シンプルだけど大事なセイバーメトリクスの指標「OPS」
セイバーメトリクスの進化系WAR
従来は、MLBが発表する安打、本塁打などの「数字」に基づいて選手を評価したが、セイバーメトリクスの進化形では、選手を「リーグの平均的な同じポジションの選手に比べてどれだけ勝利に貢献しているか」を数値化した。 さらに従来は比較できなかった「投手」と「野手」を、同じ指標で比較しようと試みられた。 また、守備能力も数値化して加味することが可能になった。 こうして選手評価の最終的な指標と言われるWAR(Wins Above Replacement)が生まれた。 WARはRCなどよりもはるかに複雑な計算によって求められる。 今、WARはBaseball ReferenceとFanGraphsという二つのサイトが発表している。 それぞれをrWAR、fWARと略称している。 二つのサイトのWARは、投手の評価や守備成績の算出基準などが異なっているので両者の数字は微妙に異なっている。 今、MLBのMVP投票では、有権者である記者たちは一般的な打撃成績や投手成績ではなく、rWAR、fWARを重視している。 このように選手評価に関する指標はこの20年ほどの間に劇的に進化したが、実はそれでもOPSは、信用するに足る打撃指標として、大いに重要視されているのだ。 それは、OPSがRCやWARの評価とほぼ同じ傾向を示すことが多いからだ。
OPS、RC、WARとMLB
昨年のアメリカン・リーグのMVP投票で1位、2位の選手の、OPSとRC、rWAR、fWARの数字を並べると以下のようになる。 ■アメリカン・リーグ 1.大谷翔平(エンゼルス)420.0ポイント 打撃)151安打44本塁打95打点20盗塁 打率.304(5位) 投手)10勝5敗 防御率3.14 OPS1.066(1位) RC 138(1位) rWAR 9.9(1位) fWAR 8.9(1位) 2.コーリー・シーガー(レンジャーズ)264.0ポイント 打撃)156安打33本塁打96打点2盗塁 打率.327(2位) OPS1.013(2位) RC 116(3位) rWAR 6.9(3位) fWAR 6.3(2位) 大谷翔平は他の選手ではありえない「二刀流」だったために投手としてのWARが加算されている。
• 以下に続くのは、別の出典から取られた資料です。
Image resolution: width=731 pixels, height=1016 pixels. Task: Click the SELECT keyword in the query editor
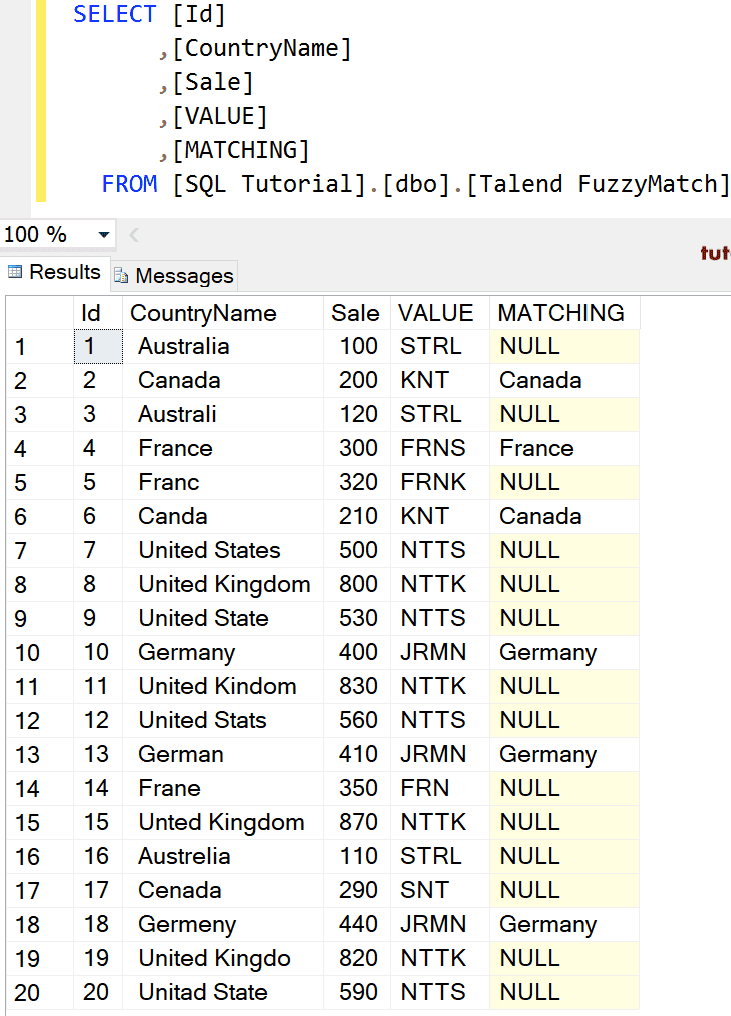coord(113,14)
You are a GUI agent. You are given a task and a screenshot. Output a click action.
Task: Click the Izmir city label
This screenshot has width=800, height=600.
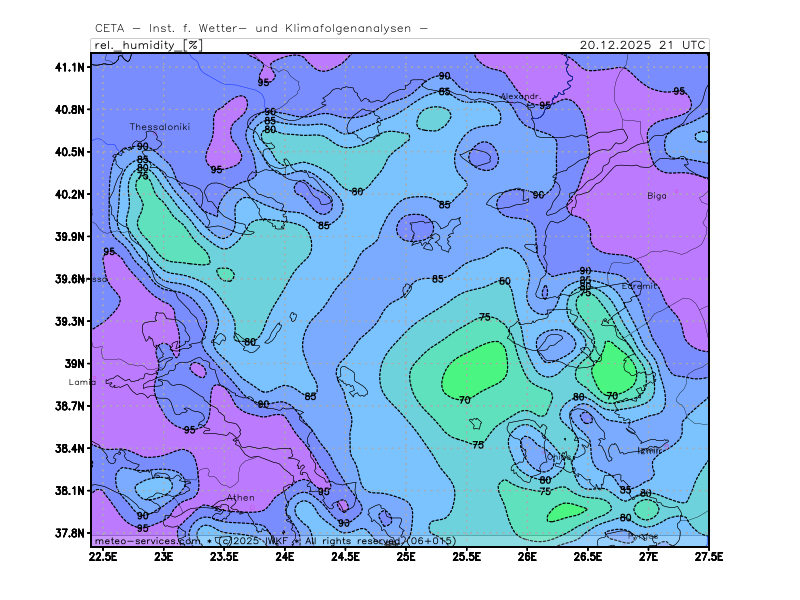[649, 451]
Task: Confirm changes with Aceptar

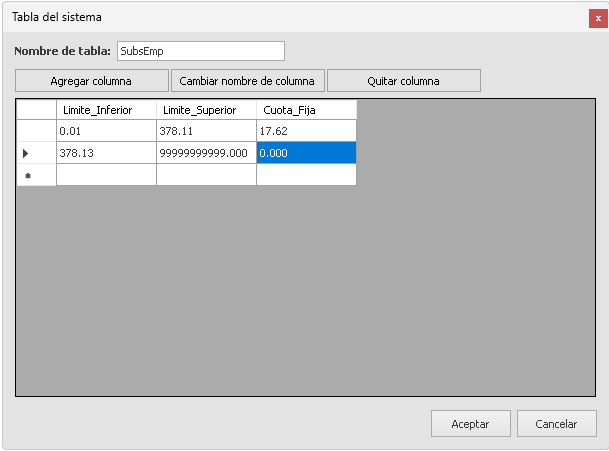Action: tap(470, 424)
投票でも1位票満票の420ポイントを獲得した。 しかし指名打者の大谷は守備のWAR評価はマイナスになる。また、最近の傾向では投手はWARが高くてもサイ・ヤング賞に回ることが多い。アメリカン・リーグで投手として最もWARの数値が高かったヤンキースのゲリット・コールは、投打含めて3位に相当するrWAR7.4、fWAR5.4を記録したが、MVP投票では11位の30.0ポイントに終わった。しかしアメリカン・リーグのサイ・ヤング賞に選ばれている。 ■ナショナル・リーグ 1.ロナルド・アクーニャJr.(ブレーブス)420.0ポイント 打撃)217安打41本塁打106打点73盗塁 打率.337(2位) OPS1.012(1位) RC 168(1位) rWAR 8.2(2位) fWAR 9.0(1位) 2.ムーキー・ベッツ(ドジャース)270.0ポイント 打撃)179安打39本塁打107打点14盗塁 打率.307(3位) OPS.987(3位) RC 148(3位) rWAR 8.3(1位) fWAR 7.7(3位) アクーニャJr.がア・リーグの大谷翔平同様、満票を獲得したのは史上5人目の40‐40(40本塁打40盗塁)をクリアしたと言うインパクトが、多くの記者の心理に影響したためだ。 記者投票の場合、こういうデータ以外の要素が影響することもあるのだ。